━━━ PROVIDED INFORMATION ━━━

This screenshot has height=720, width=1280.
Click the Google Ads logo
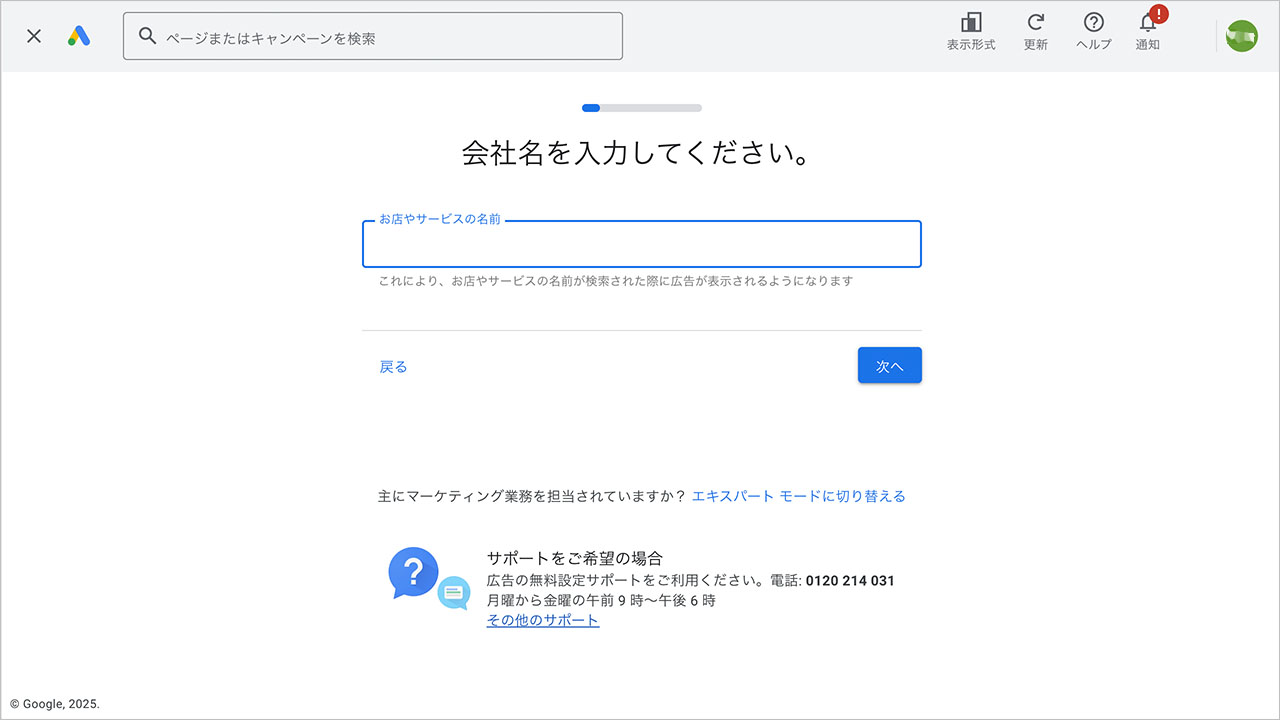79,35
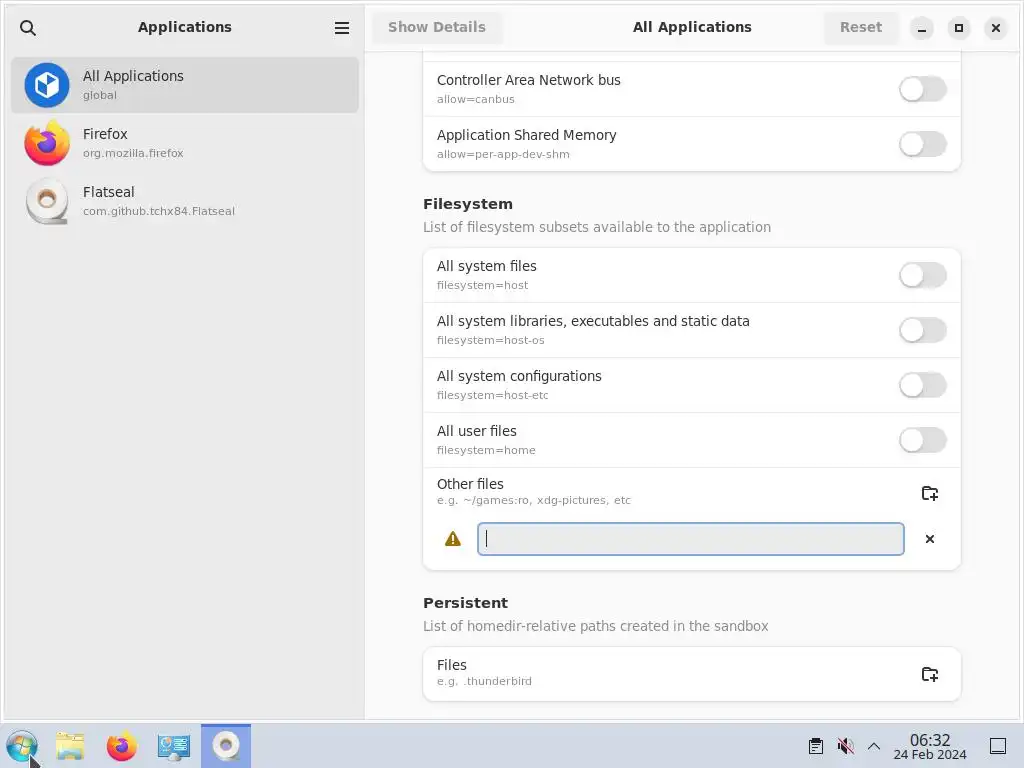1024x768 pixels.
Task: Select Firefox in the applications list
Action: 185,143
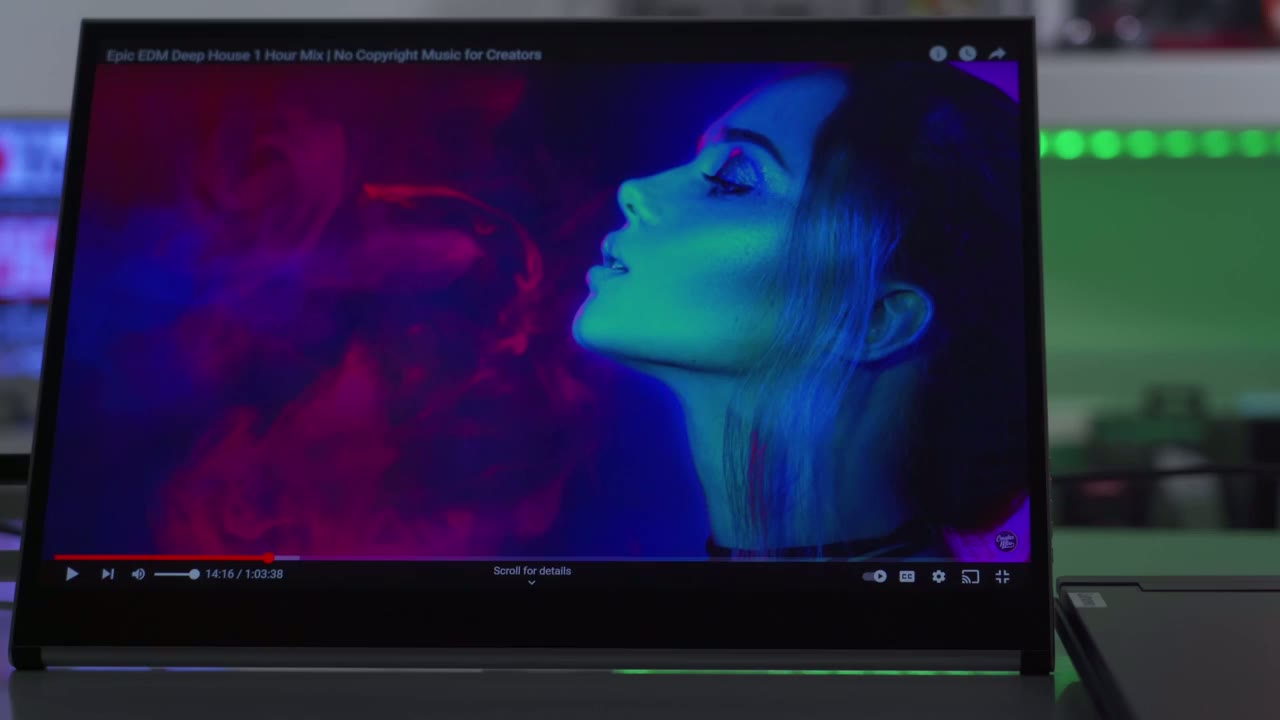This screenshot has width=1280, height=720.
Task: Click the 14:16 / 1:03:38 time display
Action: pyautogui.click(x=244, y=574)
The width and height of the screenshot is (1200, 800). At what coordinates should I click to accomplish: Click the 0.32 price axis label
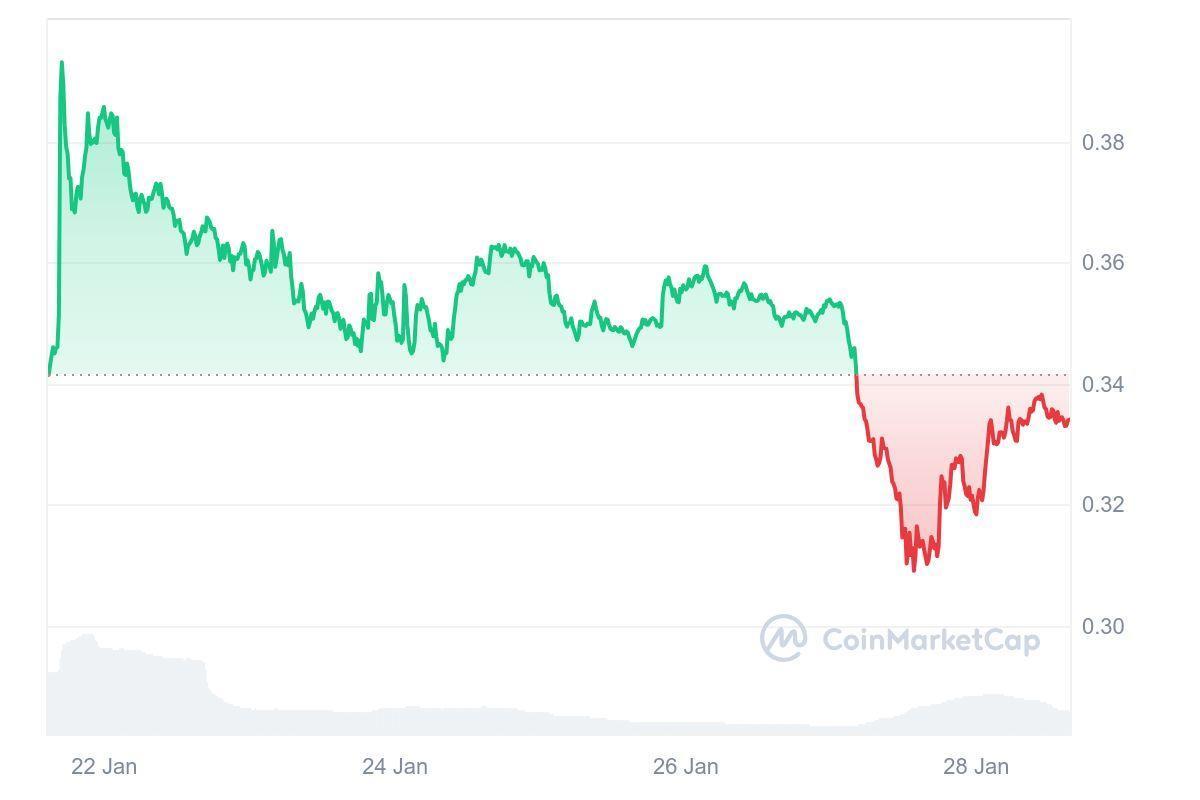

━━━

Copy every line above word for word, leaving out the pictures.

• **OUTPUT FOR THIS TASK**
This screenshot has height=720, width=1280.
Click the Google Ads logo
79,35
1024x768 pixels.
Task: Select Firefox in the applications list
Action: 185,143
This screenshot has width=1280, height=720.
Task: Click the 14:16 / 1:03:38 time display
Action: pyautogui.click(x=244, y=574)
The width and height of the screenshot is (1200, 800). At what coordinates should I click to accomplish: Click the 0.32 price axis label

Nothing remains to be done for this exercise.